- Data records
================================

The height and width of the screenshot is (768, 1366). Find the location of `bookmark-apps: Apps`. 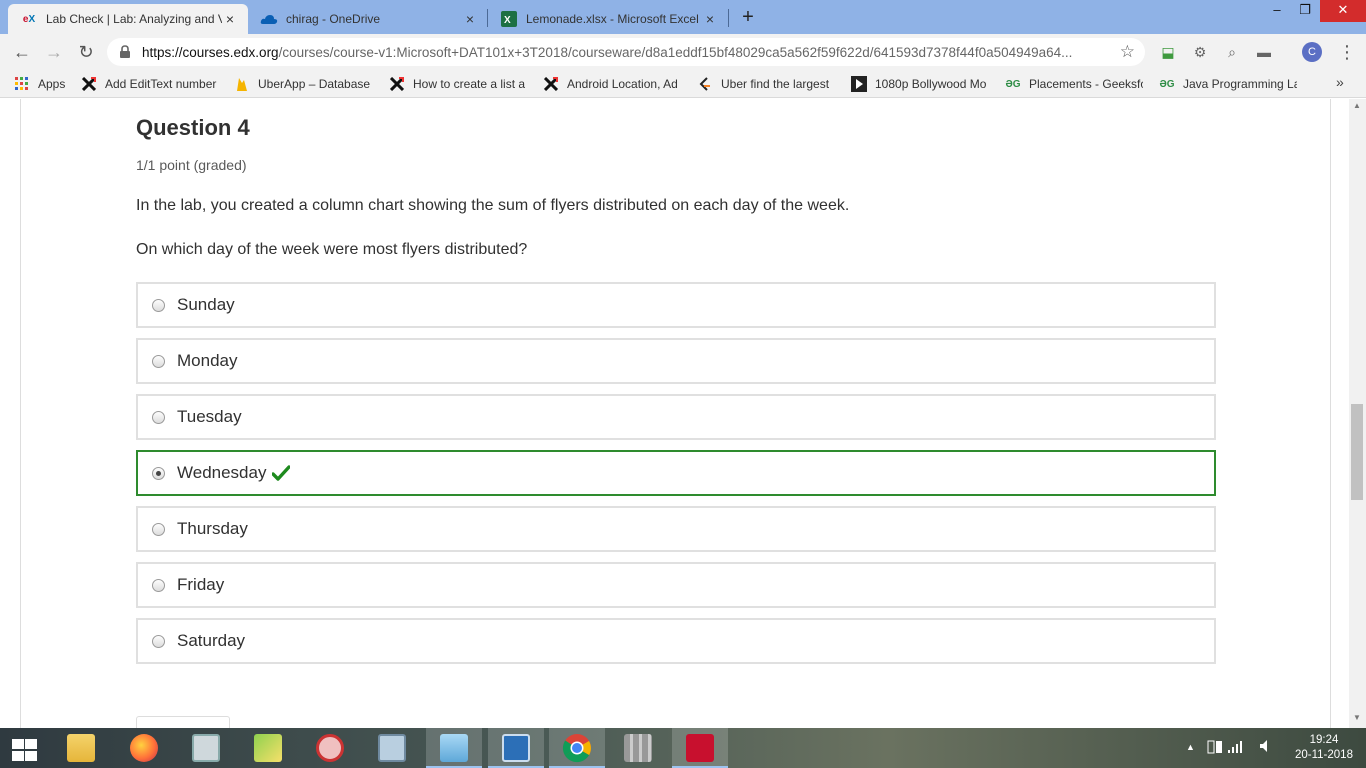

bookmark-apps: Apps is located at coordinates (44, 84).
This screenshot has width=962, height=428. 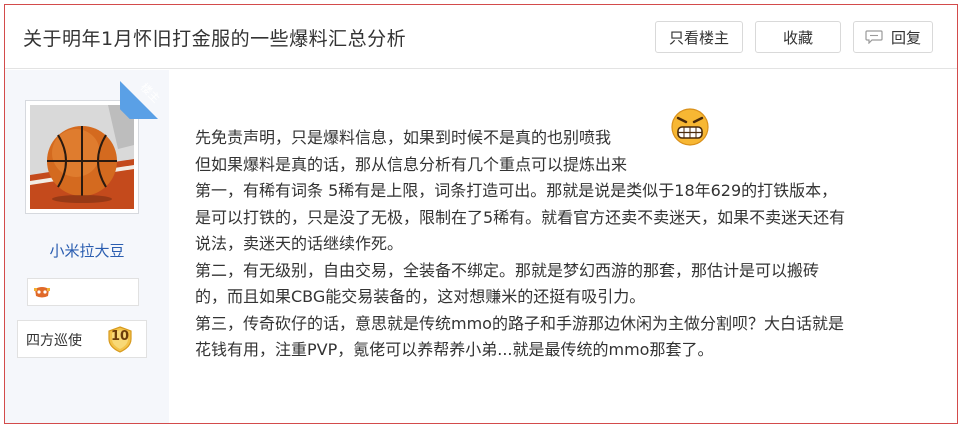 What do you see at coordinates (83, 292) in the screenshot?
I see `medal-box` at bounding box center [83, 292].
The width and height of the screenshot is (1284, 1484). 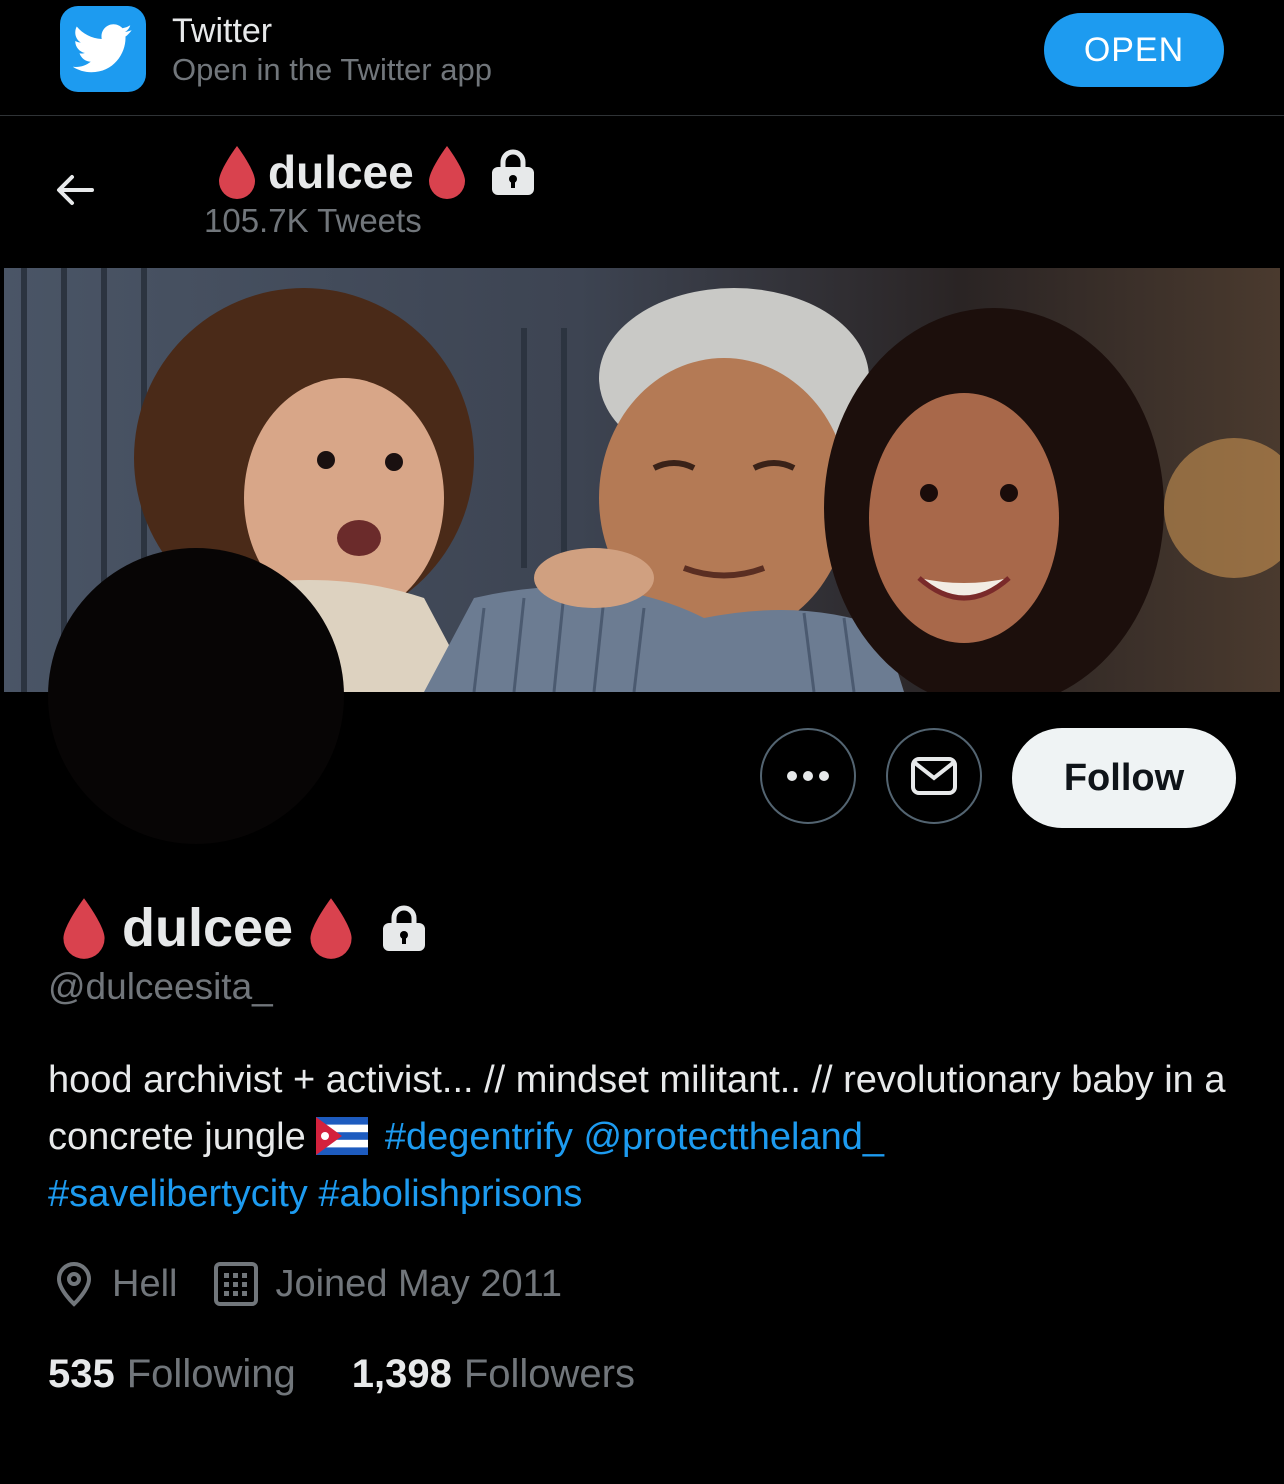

================================

- Work to be completed
Rewrite the lines from the first one through the line that contains "bookmark-apps: Apps is", replacing "screenshot" with "image" and changing nothing else. Leave the pictures out of your answer.

- Your response
The height and width of the image is (768, 1366). Find the location of `bookmark-apps: Apps`. 

bookmark-apps: Apps is located at coordinates (44, 84).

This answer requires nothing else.